A Liberal Democrat minister has defended the coalition’s controversial commitment to “remove the bias towards inclusion” in disabled children’s education.
Sarah Teather, the children and families minister, was speaking to Disability News Service about her plans for reforming the special educational needs (SEN) system.
Teather claimed that the coalition’s pledge to “remove the bias” was about “parental choice”, giving parents with disabled children the legal right to name the state-funded school they want their child to attend, whether it is a special or a mainstream school, or a free school or academy.
Disabled activists and allies in the inclusive education movement have repeatedly warned that the coalition’s pledge and SEN policies will lead to a new generation of special schools.
They believe the government’s reforms will make it harder for parents to secure a mainstream education for their disabled children and destroy years of progress towards a more inclusive system.

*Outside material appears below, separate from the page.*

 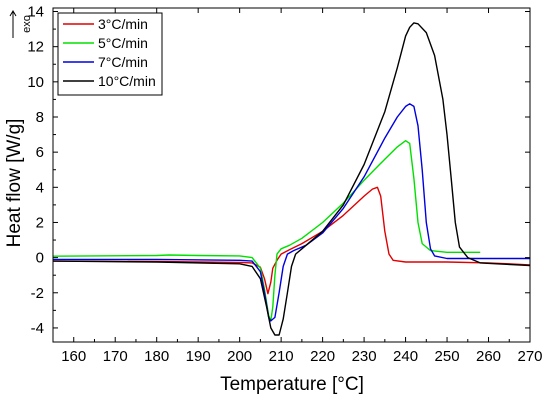 I want to click on x-tick-label: 210, so click(x=282, y=356).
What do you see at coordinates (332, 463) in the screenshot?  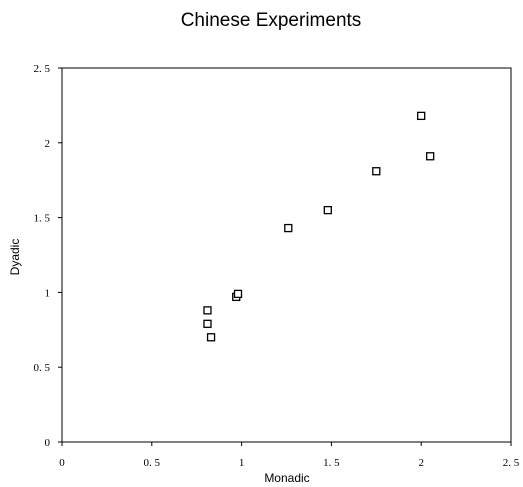 I see `x-tick-label: 1. 5` at bounding box center [332, 463].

Asked if she would fulfil the “bias” pledge – made in the coalition’s “programme for government” in May 2010 – Teather said there had been “lots of parents who felt that they wanted their child to go to a special school and they thought their child was forced to go to mainstream and then having gone to mainstream they thought they weren’t getting the right kind of support”.
She also insisted that creating more academies and free schools would not make it harder for disabled children to access mainstream schools.
She said there would be a legal right for parents to name any state-funded school – including academies and free schools – that they want their disabled child to attend, and added: “That is a guarantee in the legal duty that you can name any school so you have a right to go there.
“We have given that commitment in the green paper and we intend to follow that through.”
She also spoke about the move to replace SEN statements with a single assessment process that will lead to a new education, health and care plan for disabled children from birth to the age of 25, with an option to have that plan delivered through a personal budget.
Asked about the fear that the new system could lead to the rationing of support for disabled children, in the same way that council cuts have made it harder for disabled adults to secure social care, she said it would keep all the current statutory duties under the system of SEN statements but would “extend them up the age range”.
She said that disabled children’s rights to support under the new system “should be stronger and not weaker”.
Teather had been speaking at an event in central London organised by the deafblind charity Sense, and attended by Princess Anne, the charity’s patron.
Sense was launching a new report, Supporting Success, which highlights how local authorities in England have failed to identify as many as 3,000 of the country’s estimated 4,000 deafblind children, and so are not providing them with the specialist support they need.
The report calls on the government to ensure that early identification of deafblind children is “at the very heart” of its reforms.
Among other recommendations, the report calls for a “truly joined up approach to supporting disabled children across education, health and social care agencies”.
Gillian Morbey, chief executive of Sense, said: “Early identification is critical. Unless the children are identified, we can’t support them.”
She said the charity was “always” concerned about the potential rationing of support, and added: “The idea of parents having that power and choice [through a personal budget] is brilliant, but it is only brilliant if it is real choice and real money.”
John Dickinson-Lilley, Sense’s deputy head of public policy, said there were also real concerns about the move towards more academies and free schools causing a “fragmentation” in the provision of support services for deafblind and other disabled children.
He dismissed the coalition’s claim that there was a “bias towards inclusion” in disabled children’s education.
He said: “We do not believe there is a bias towards inclusion because parents tell us that they struggle to get their children into a mainstream school.”